## [EJERCICIOS A RESOLVER]
1. Enumera los temas que, según el texto sobre el pandillaje en Cañete, deben tratarse con mayor énfasis en la formación de los jóvenes.
2. Continúa el texto sobre el pandillaje en Cañete a partir de su última oración.

## [TEXTO CITADO]

■ ■ ■ ■

El pandillaje en Cañete se está extendiendo lamentablemente como una plaga, cada vez se hace más frecuente las violentas peleas callejeras entre bandas juveniles que causan zozobra en la población, por lo que es muy importante encontrar soluciones para eliminar este problema social que afecta a nuestra sociedad, tratándose con mayor énfasis los temas de EDUCACIÓN, CULTURA, TRABAJO Y DEPORTE, que son los principales encaminadores para la formación de nuestros jóvenes.

La seguridad ciudadana es tarea del Gobierno, de las autoridades locales y de la policía, nosotros los vecinos solamente apoyamos esta labor, por lo que debemos exigir el cumplimiento de sus funciones y obligaciones y la elaboración de planes y estrategias para erradicar estos graves problemas sociales que aqueja a nuestra ciudad.

Deseamos que Cañete sea una ciudad tranquila para vivir, por nuestro bien y el de nuestros hijos.

■ ■ ■ ■

## [LISTADO PROPORCIONADO]
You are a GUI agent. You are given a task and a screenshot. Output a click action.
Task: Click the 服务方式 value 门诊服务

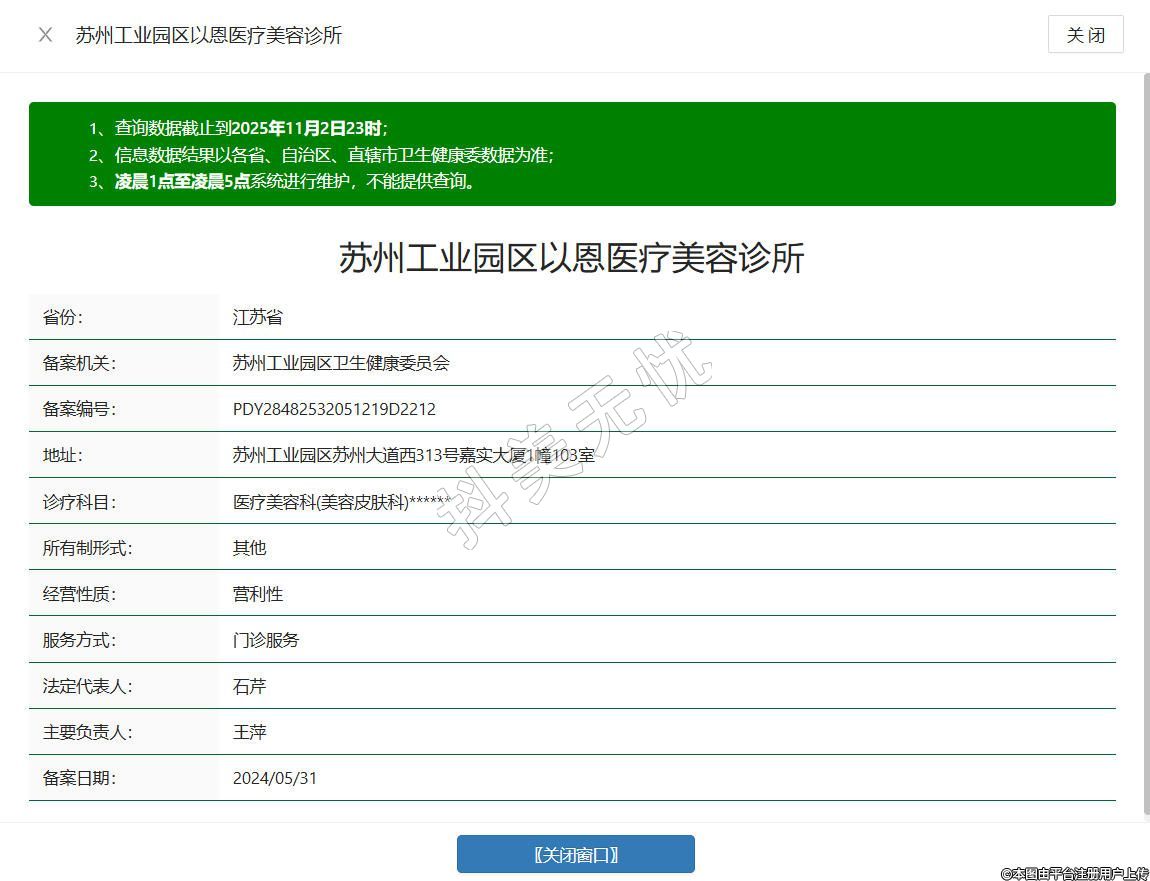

■ ■ ■ ■

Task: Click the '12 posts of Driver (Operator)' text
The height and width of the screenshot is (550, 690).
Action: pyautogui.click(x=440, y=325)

■ ■ ■ ■

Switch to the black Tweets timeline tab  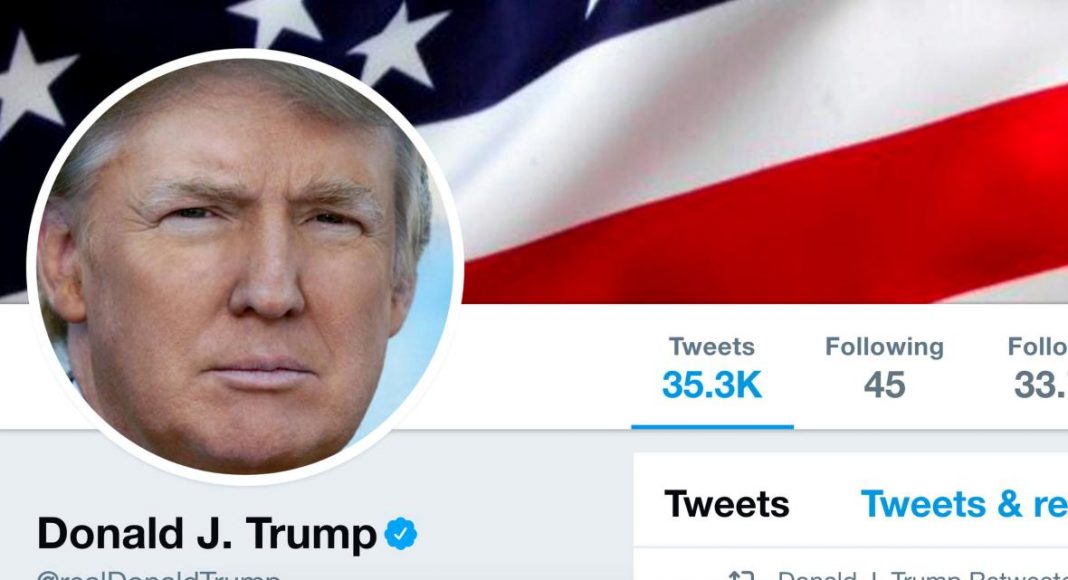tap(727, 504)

■ ■ ■ ■

## [RESPUESTAS DEL EJERCICIO]
1. Educación, cultura, trabajo y deporte.

2.
viernes, 16 de octubre de 2009

Tocando al Intocable

En nuestra provincia de Cañete, desde un tiempo a esta parte, se observa un interesante desarrollo periodístico, el mismo que se manifiesta por el creciente número de medios noticiosos escritos, radiales, televisivos y virtuales.

En este contexto destaca notoriamente el programa “MC Noticias”, que se emite diariamente por una radio local, el mismo que basa su estructura en el análisis de la actualidad local, comentándose las noticias más resaltantes que suceden en la ciudad de Cañete y en nuestra región en general, realizando investigaciones y análisis sobre hechos que atañen a la sociedad cañetana y dando a conocer las voces de sus protagonistas. La interacción es una constante en este espacio, que utiliza como soporte principal la participación del público mediante el contacto telefónico, para opinar sobre algún tema en cuestión, formular preguntas o hacer denuncias, creando un ambiente de participación ciudadana.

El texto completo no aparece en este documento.